DATA SUPPLIED section start

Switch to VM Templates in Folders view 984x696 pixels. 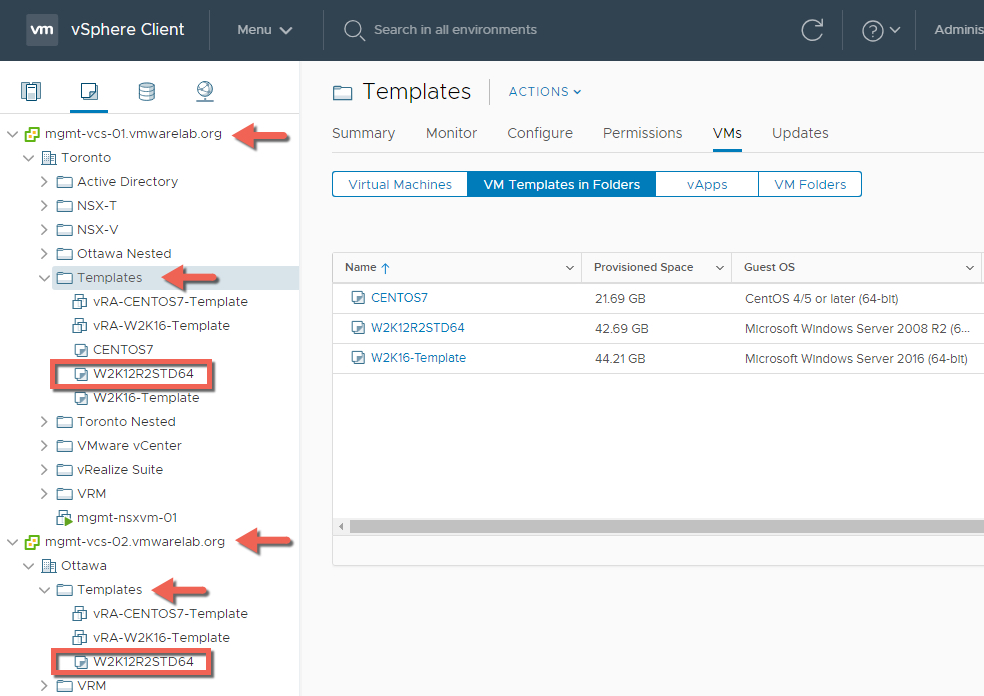561,184
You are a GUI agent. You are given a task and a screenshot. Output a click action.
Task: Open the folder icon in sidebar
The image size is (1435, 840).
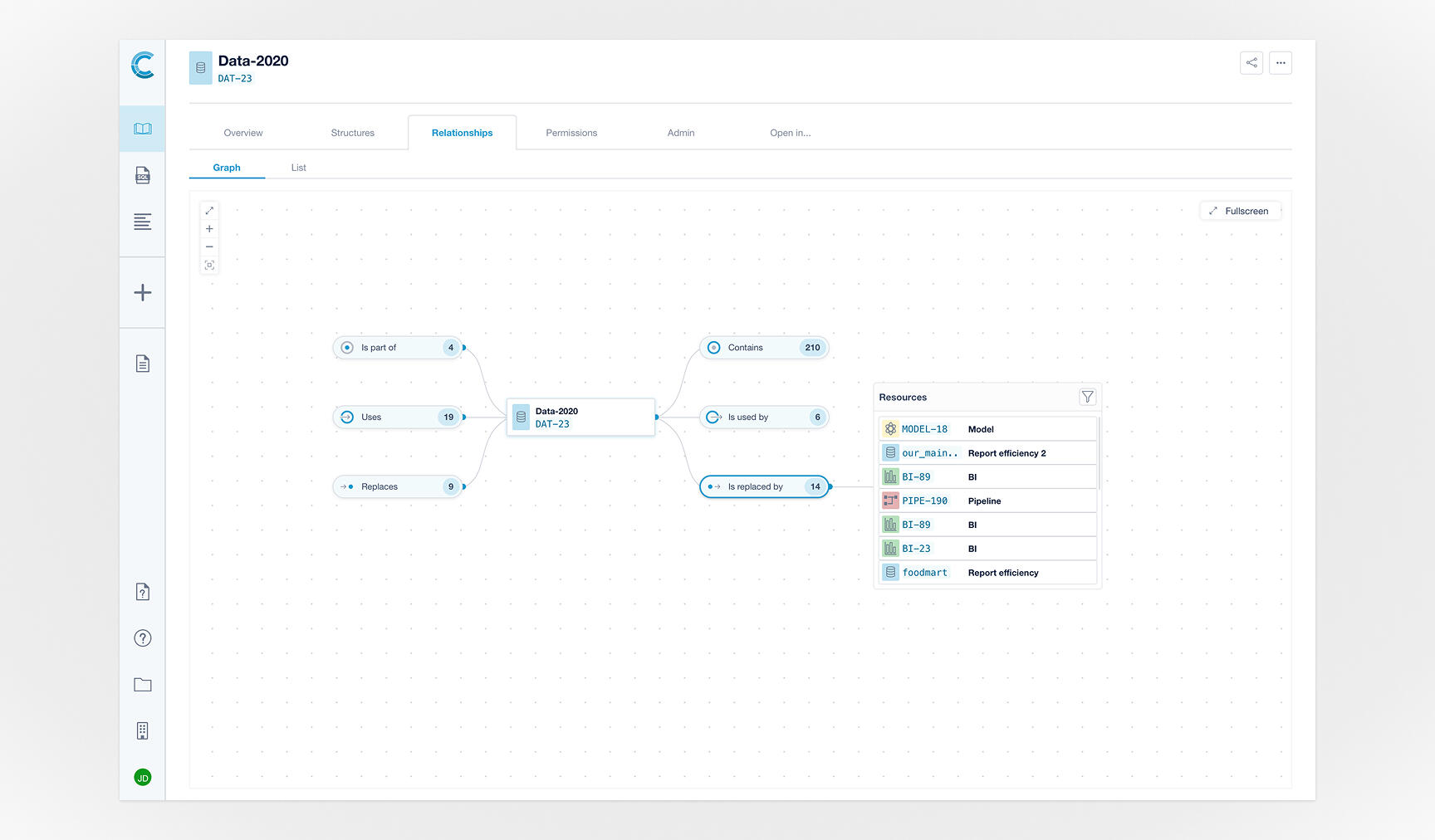click(x=143, y=685)
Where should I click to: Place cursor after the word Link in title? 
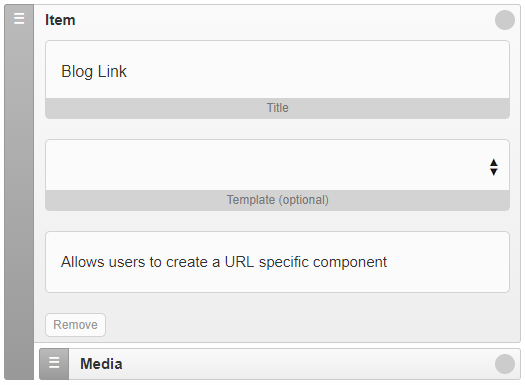click(x=128, y=71)
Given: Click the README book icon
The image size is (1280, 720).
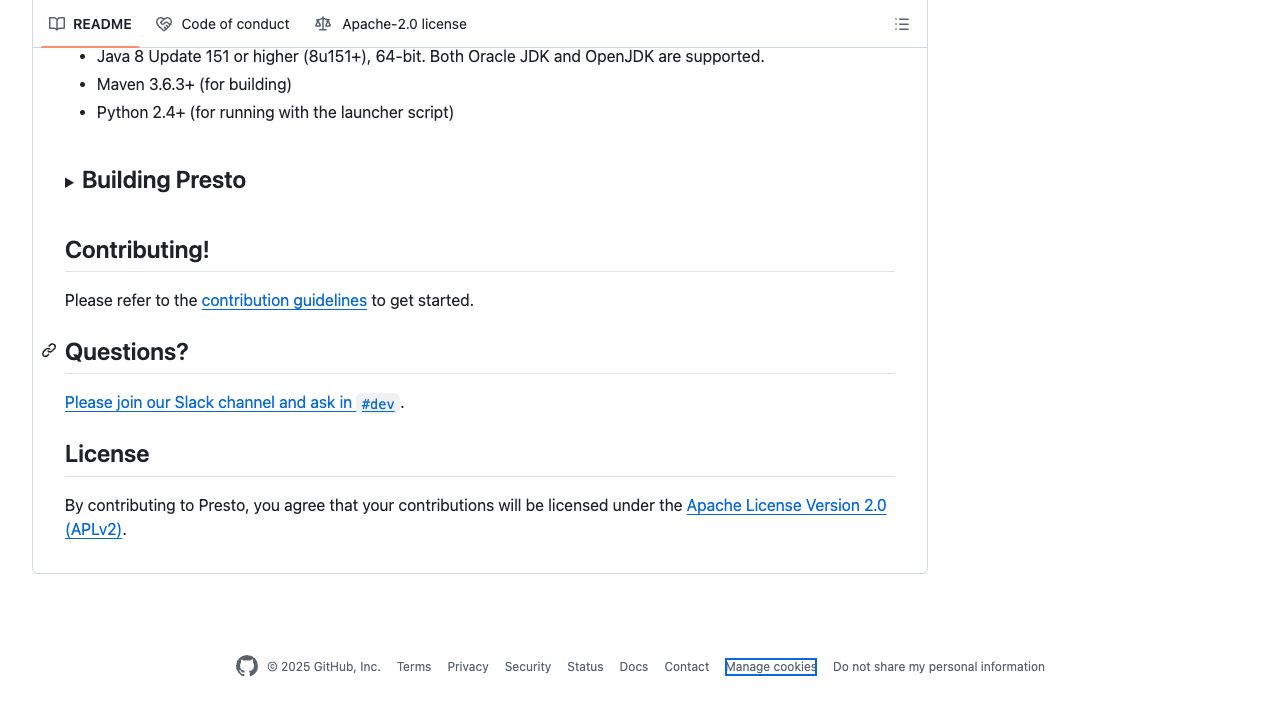Looking at the screenshot, I should [57, 24].
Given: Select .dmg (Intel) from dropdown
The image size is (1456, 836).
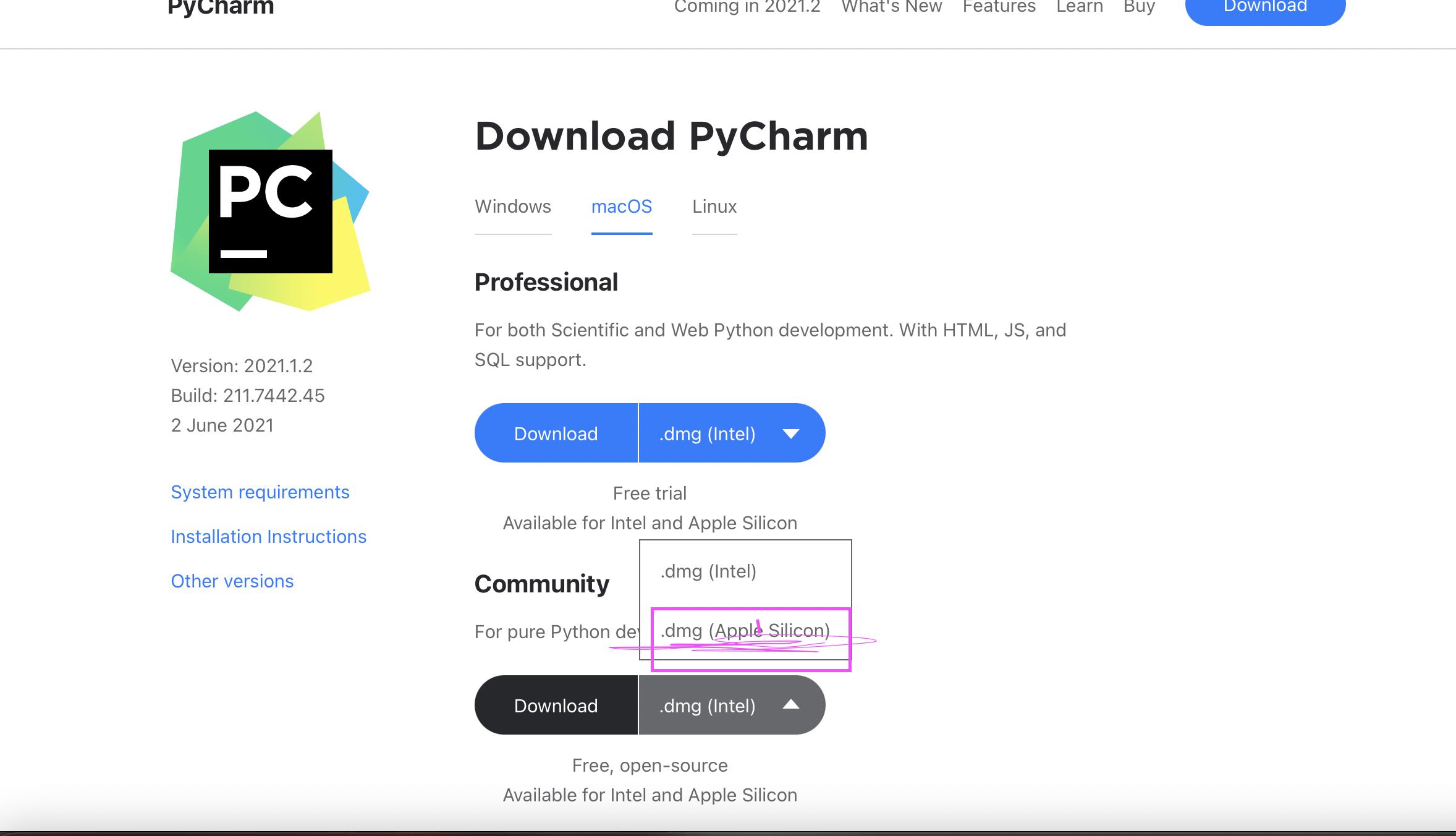Looking at the screenshot, I should 709,570.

DATA SUPPLIED section end

ACTION ITEM: Copy out every line from the records that has the word "icon".

EXERCISE OUTPUT:
Task: Open the folder icon in sidebar
Given: Click the README book icon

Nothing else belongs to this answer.